И, заглядывая ей в лицо, спрашивала требовательно:

– Ты ведь меня научишь? Научишь, верно?

– Научу, – довольная похвалой, говорила Аннушка и добавляла: – только это вам, барышня, ни к чему уметь, у вас, небось, своя кухарка будет…

– Ах, Аннушка, ты не понимаешь, – говорила Верочка, – кухарка – это конечно… Но…

И сама не знала, что скрывалось за этим «но», и убегала с кухни счастливая, и садилась за стол, и уминала, не замечая этого, дюжину блинов, щедро поливая их растопленным сливочным маслом, макая солнечный этот масляный блин в белоснежный сахар.
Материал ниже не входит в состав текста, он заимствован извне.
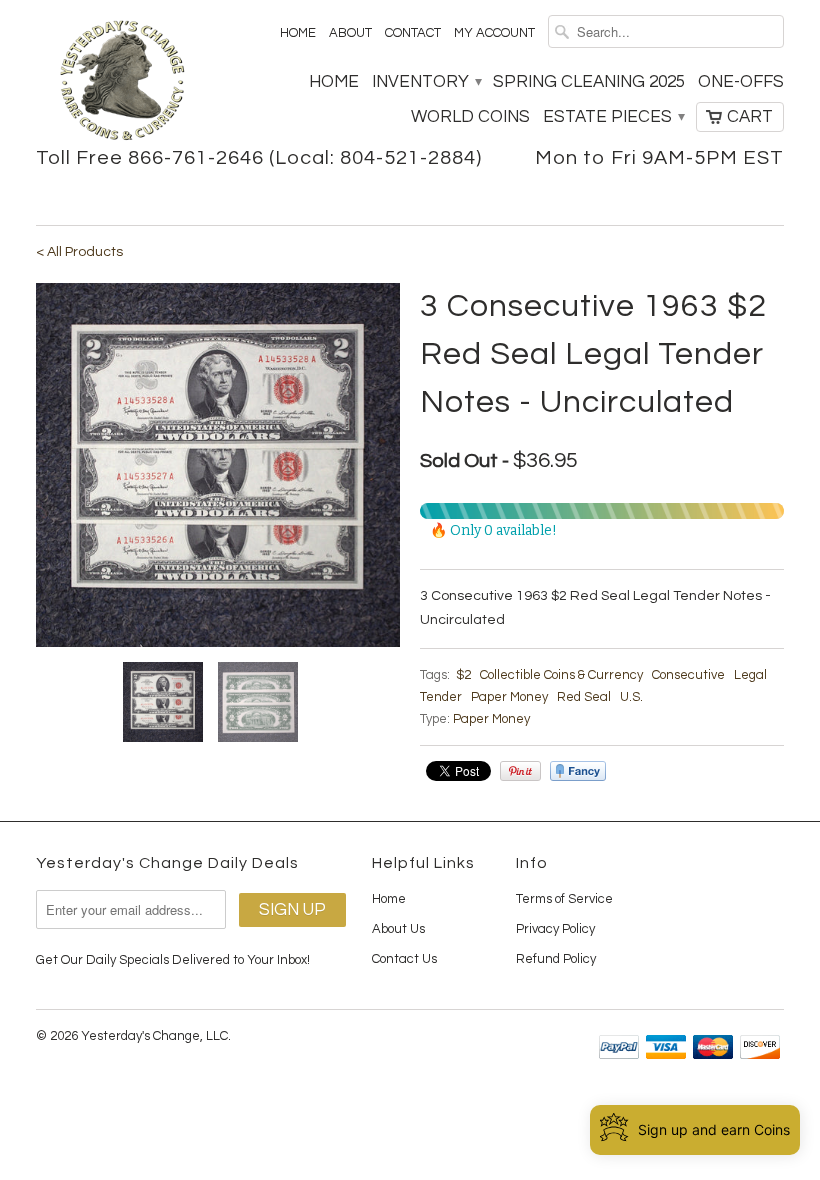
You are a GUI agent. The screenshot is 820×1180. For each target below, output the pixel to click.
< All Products (79, 252)
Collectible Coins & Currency (561, 675)
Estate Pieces (613, 117)
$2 (463, 675)
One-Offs (741, 82)
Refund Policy (556, 959)
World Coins (470, 117)
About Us (398, 929)
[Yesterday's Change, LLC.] (122, 82)
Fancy (578, 771)
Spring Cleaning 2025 (589, 82)
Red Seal (584, 697)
И было это тоже счастьем, тоже – жизнью, которую Верочка чувствовала во всем. И она радостно мчалась на звонок в прихожей, пролетала по длинному коридору и, опережая кухарку, вышедшую открыть дверь, – открывала ее первой, радуясь любому человеку, стоящему на пороге…

И она засыпала – в предвкушении следующего дня, в котором будет и солнечный зайчик на стенах кухни, и кружевные блины, и волнение, когда будет она проходить мимо соседнего подъезда – выйдет ли гимназист Корнеев, который прошлым летом гостил у их соседей по даче, и они не раз встречались глазами, видя друг друга на соседних участках, но ни разу не заговорили. А сейчас, зимой, катясь с горки на санках с кузиной Ольгой, когда упали они в снег, вывалившись из быстро мчавшихся санок, и, хохоча, выпутывались из снежного плена, – гимназист этот неожиданно оказался рядом и протянул ей руку, и она, взяв его за руку, – резво поднялась и, крепко встав на ноги, посмотрела на него – вся раскрасневшаяся от мороза, и от мокрого снега, и от веселья своего – неудержимого. А он, неожиданно для нее, и аккуратно, словно боясь потревожить, – отряхнул снег с ее шапочки и волос и сам, зардевшись, как маков цвет, – только кивнул ей и пошел скорой походкой, поднимаясь на горку. И она, помогая подняться Оле, отряхивая ее, чувствовала себя взведенной, напряженной пружинкой, словно в ней проснулись какие-то новые силы, новая энергия жизни, еще большая, чем была. И, несмотря на то что прошел уже почти месяц после этого случая, каждый раз, проходя мимо подъезда, в котором жил этот гимназист, – Верочка испытывала смутное – волнение? тревогу? желание, чтобы он вышел и они бы встретились? И, проходя мимо подъезда, она замедляла шаг. А иногда – останавливалась, похлопывала сапожком о сапожок, словно сбивала снег – и с ожиданием смотрела на дверь. Это движение она увидела у Лизы Горчаковой, которая славилась своей грациозностью и всегда привлекала внимание гимназистов. И надеялась Верочка, что однажды вот так будет грациозно постукивать сапожком о сапожок – и в этот момент он и выйдет…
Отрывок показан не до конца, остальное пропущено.